From a modeling standpoint, spend usually determines the number of points earned, which in turn determines when a customer earns benefits. Failure to look at the range of enrollment rates and spend across your customer base could lead to severely under-estimating the number of members who will reach rewards and therefore your actual costs and timing.

  1. Reasonability of forecasted growth: Another danger point is using one flat average growth rate across all customers. Many clients will look for a 10% rate across the membership base. When a once-a-year customer becomes a twice-a-year customer, that’s a 100% growth rate. You need to look at the one-timers and make reasonable estimates about what percentage of them will increase from one to two trips rather than expecting all of them to add a fractional visit. Similarly, a 10% increase for some top tier customers could result in an unrealistic number of visits or spend per visit – for example, there may be set limits for how often a prescription can be re-filled for a drugstore customer. Determining reasonable growth within customer segments drives greater accuracy for many calculations ranging from promotion design to staffing levels at point of sale and also to forecasting revenue for quarterly reports to Wall Street.

It will also help you identify and personalize your marketing strategy to increase the relevance of your program. Our 2017 research on desired program attributes showed that personalization is consistently in the top four chosen by program members.

  1. Estimating liability: Breakage takes multiple forms – there are members who never reach a reward and there are members who reach a reward, but don’t redeem it. Breakage for those who never reach a reward is 100%. Breakage for those who fail to redeem a reward they’ve earned can range from 5% for travel reward programs to over 80% for some retail loyalty programs. Because of this variation, your liability calculations will not move in a straight line depending on how many points you require for your first reward or whether you have a first purchase bonus. You need to estimate the “never reach a reward” customer base separately from the “reach a reward but still don’t redeem” customer. Otherwise, you could be setting unrealistic financial expectations in the marketplace.
  2. Setting your top tier and program rules: Many loyalty marketers have heard that elite tiers should target the top 10% of a base and build their program forecasts using one average for the top 10% of customers and another average for the remaining 90%. While this is an improvement over using one companywide average, imposing an external structure based on received wisdom about loyalty programs rather than looking for splits in your own data can be just as misleading. The spend curve for some customer bases can literally look like a hockey stick where only the top 5% determine the profit for the company – extending elite benefits beyond the top 5% will detract from overall margin. Other times, the top customers receive so many layered incentives that they, in fact, become less profitable than customers towards the middle of the database. In that case, program rules need to be adjusted to channel top tier participation appropriately while rewarding their loyalty with increased experiential recognition rather than hard value rewards and discounts. But, you won’t even know whether you have an issue unless you look beyond the averages.
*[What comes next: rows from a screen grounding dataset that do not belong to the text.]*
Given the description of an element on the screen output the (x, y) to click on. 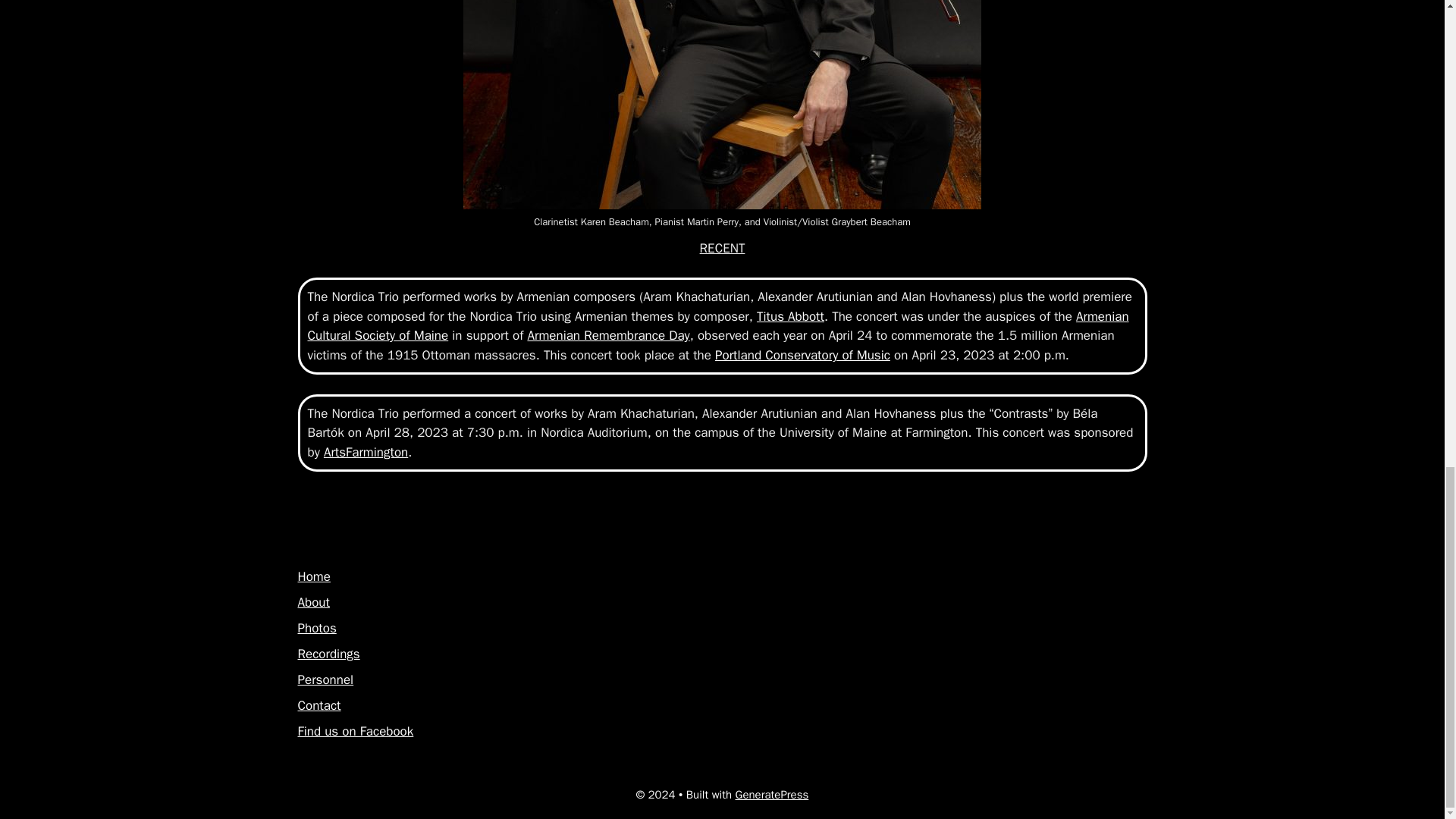
GeneratePress (772, 794)
Armenian Remembrance Day (607, 335)
ArtsFarmington (365, 452)
Portland Conservatory of Music (801, 355)
Home (313, 576)
Find us on Facebook (355, 731)
Recordings (328, 653)
Titus Abbott (790, 316)
Scroll back to top (1406, 442)
Contact (318, 705)
Photos (316, 627)
Personnel (325, 679)
About (313, 602)
Armenian Cultural Society of Maine (718, 325)
Given the description of an element on the screen output the (x, y) to click on. 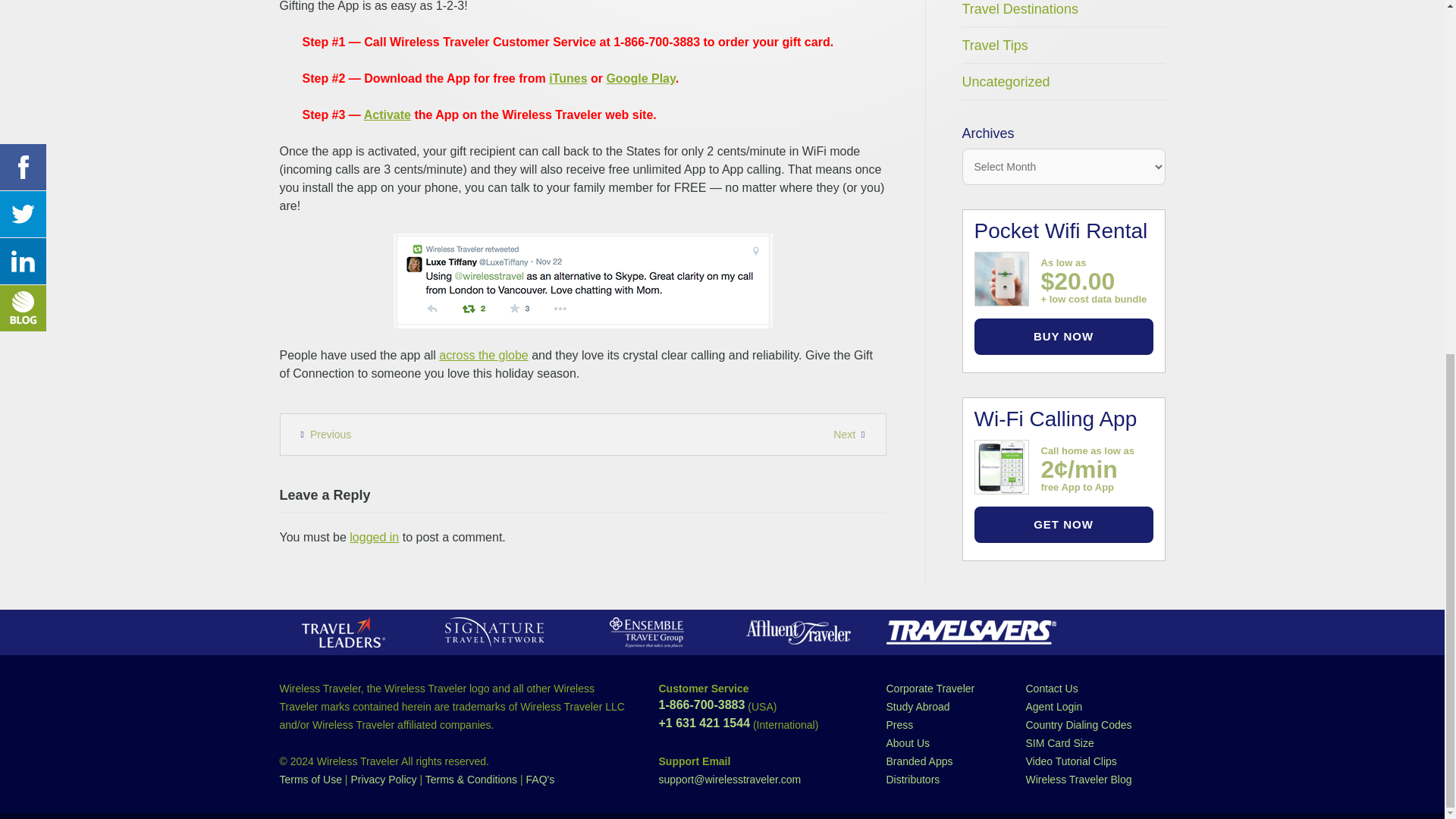
Google Play (640, 78)
Next (851, 434)
GET NOW (1063, 524)
Download Wireless Traveler App on Google Play (640, 78)
FAQ's (539, 779)
Privacy Policy (383, 779)
Buy Now (1063, 336)
across the globe (483, 354)
iTunes (567, 78)
Activate (387, 114)
logged in (373, 536)
Terms of Use (309, 779)
Previous (322, 434)
Activate Wireless Traveler App (387, 114)
Download Wireless Traveler App on iTunes (567, 78)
Conclusion: The Average Customer may not be like your real customers at all. Programs that design their programs by looking only at this mythical average end up delivering experiences to their real customers that can be just as odd and dissatisfying as a quick-serve restaurant where they serve a cup that is only three-quarters full and the beverage in it is a mixture of 50% hot coffee, 15% iced tea and 10% fruit smoothie (with a quarter of a quarter pounder on the side). We recommend taking a more nuanced approach and start by looking at the behavior of your customers at least by decile if not by individual percentile (or other known behavioral segmentations) to see where the true leverage points in your base lie.